What should be the response to these findings? First, the large majority of the population who reject political violence should make their opposition clear; a climate of non-support for political violence may reduce the likelihood that it will occur. We base that assertion on the premise that, if violence is a health problem, then participation in violence is a health behavior. Such behaviors can be influenced by family members (Michaelson et al. 2021), friends (Houle et al. 2017), coworkers (Pruckner et al. 2020), social media contacts (Kanchan and Gaidhane 2023), and well-known public figures (Hoffman et al. 2017).
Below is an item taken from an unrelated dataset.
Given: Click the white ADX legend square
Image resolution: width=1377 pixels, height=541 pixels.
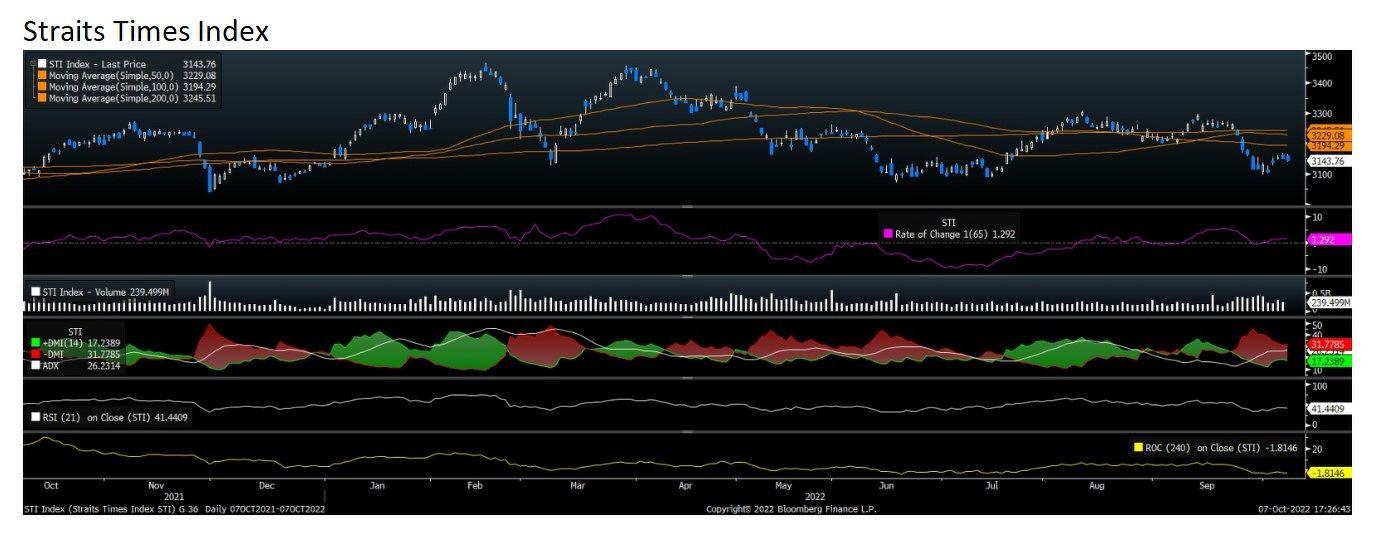Looking at the screenshot, I should click(x=38, y=363).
Second, violence being a health problem, public health, public safety, healthcare system, and clinical health professionals need to collaborate in preparing for and preventing outbreaks of political violence of a scale that could exceed the capabilities of many healthcare delivery systems.

More broadly, structural reform and behavior change may matter most; intervening on underlying attitudes and beliefs has disappointingly little effect (Kleinfeld 2023). Thoughtful recommendations for action on policy and social change have been developed (Tisler and Norden 2024; Clapman 2024; Carey et al. 2023; Morales-Doyle et al. 2023). Specific recommendations for preventing electoral violence have also been proposed (Ware 2024). To all these should be added this recommendation for action by individual members of the public: “if you see something, say something” (Department of Homeland Security 2024). Many prevention measures depend on critical information about threatened violence getting to those in a position to intervene against the threat (National Counterterrorism Center 2021).

Limitations

Several technical limitations exist. The findings are cross-sectional and subject to sampling error and nonresponse bias. Respondents and nonrespondents differed in age and gender, which are related to support for political violence. Arguably, nonresponse was most important in Wave 1; the 84% response rate for Wave 2 was high. Some outcomes are uncommon, with response counts < 100. The large study sample notwithstanding, the estimates remain vulnerable to bias from sources such as inattentive or strategic responses.
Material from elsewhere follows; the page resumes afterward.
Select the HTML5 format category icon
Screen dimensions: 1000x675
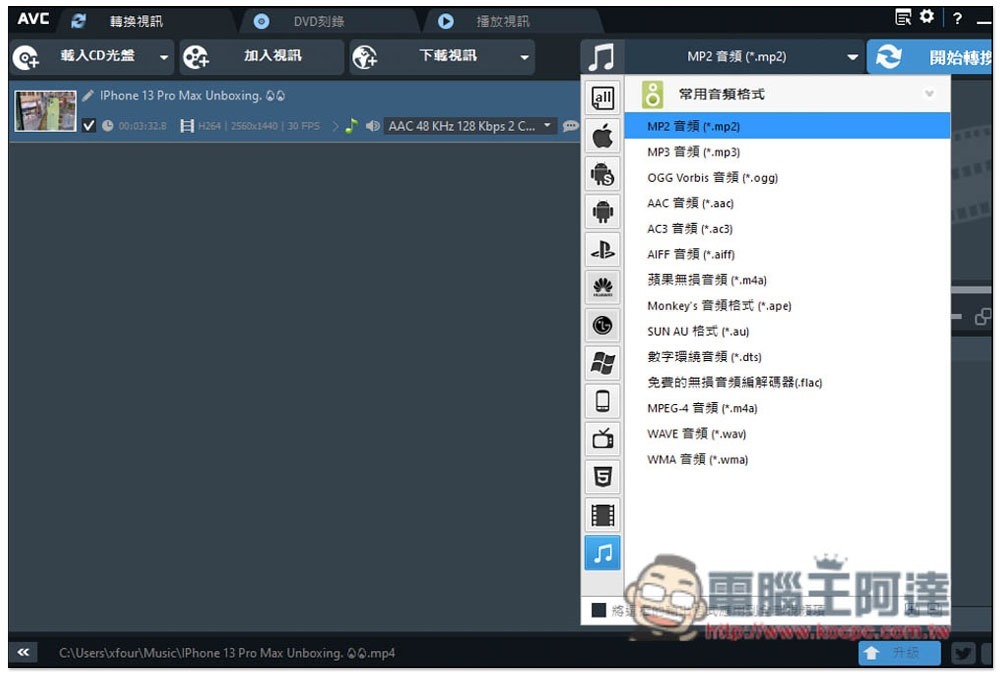(x=602, y=477)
External events (or their absence) may have affected our findings. The survey closed just before the federal criminal indictment of Donald Trump was handed down; support for violence to return him to the White House increased immediately thereafter (Pape 2023); expectations of and support for civil war might have as well. Given the nature of the topic, strategic responding is a consideration.

Conclusion

Findings from this large, nationally representative longitudinal survey indicate that while expectations of and support for civil war are uncommon, they are higher among many subsets of the population that are at greater risk for committing political violence. These findings can help guide prevention efforts, which are urgently needed.